Kellie explains she has taken the good parts of Frank and Kellie and combined them: “To me that’s very important because Frank never died. All he did was change the outside wrappings and got his body to match her brain.”
She was delighted to leave behind Frank's arrogance and bullying nature and is more tolerant now. As well as being a proud grandparent of four, she says she is now closer to daughters Emma, Sophie, 28, and Libby, 22, and good friends with ex-wife Tracey.
Kellie says she does not correct her male friends if they forget to call her Kellie while watching football together but can really let her hair down when relaxing with gal pals.
She said: “My female friends, none of them knew Frank, so it’s great. They only see me as Kellie,” she said. “It’s fascinating as I can read the male thought process. If a man approaches my female friends I can tell them what’s the next move the guy will make.
“Especially in Vilamoura (in Portugal) when the golfers are out, you can read them like a book. A friend asked me, ‘How do you know all this?’ I said, ‘Well, unfortunately, I was once one of them’.”
In addition to her 60kg black Russian terrier Yogi Bear, she has two Airedale terriers called Teddy Bear and Winnie Bear, plus seven pigs. She explained: “My companions are my dogs and my animals. I’m not going to say I’ve not been out on dinner dates but I don’t want to take it any further. I don’t feel I need it in my life.”

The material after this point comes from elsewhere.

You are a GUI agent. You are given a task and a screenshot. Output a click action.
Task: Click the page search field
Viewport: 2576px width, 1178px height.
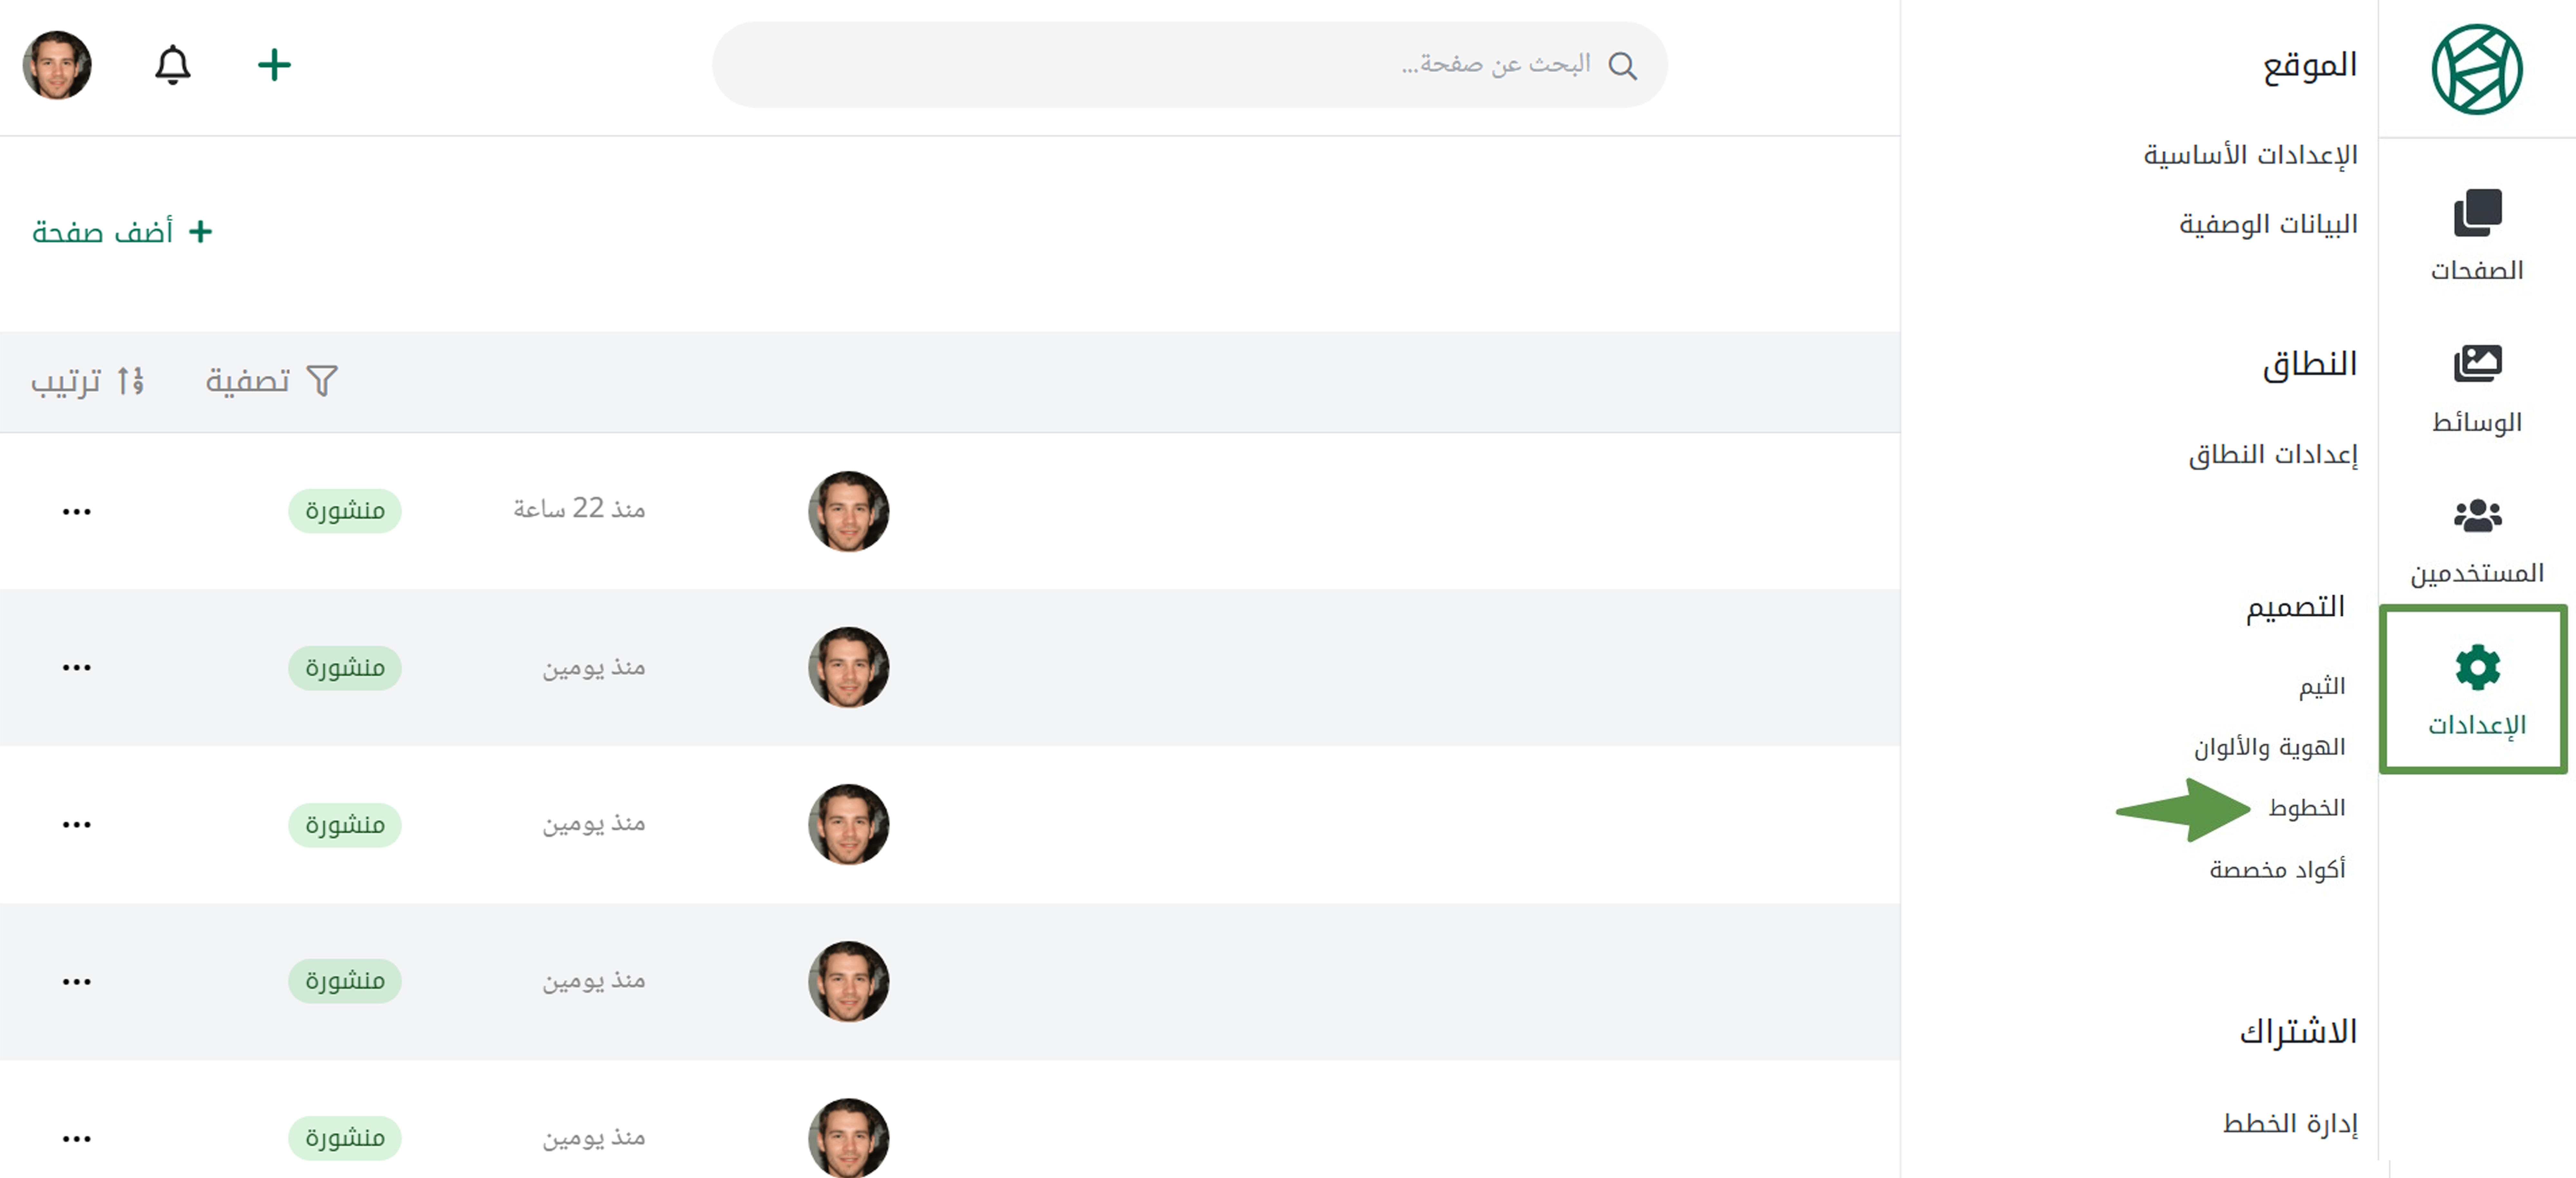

Kellie says one of her big fears is dementia, which her 91-year-old mum suffers from. After 60 years inside the wrong body, she wants to ensure she has as long as possible as Kellie, she explained: “I think it’s an honour to grow old, not everybody gets to that stage. “It’s a real honour to grow old as my true self. I maybe wouldn’t have got to this stage if I hadn’t transitioned. I was living a lie most of my life and that catches up with you, I think the stress would have killed me.
“I’d like to live to 100 and something and be the oldest trans person in the world. I think I’m one of the luckiest people in the world, I’m at total peace and have contentment. I don’t think there are many people who have that. My friends tell me they wish they could have that.”
"I just think there’s nothing else for me to achieve in life. I’ve lived a full life. And how many people can really say they’ve actually lived a very full life? I’m certainly not ready to go yet.”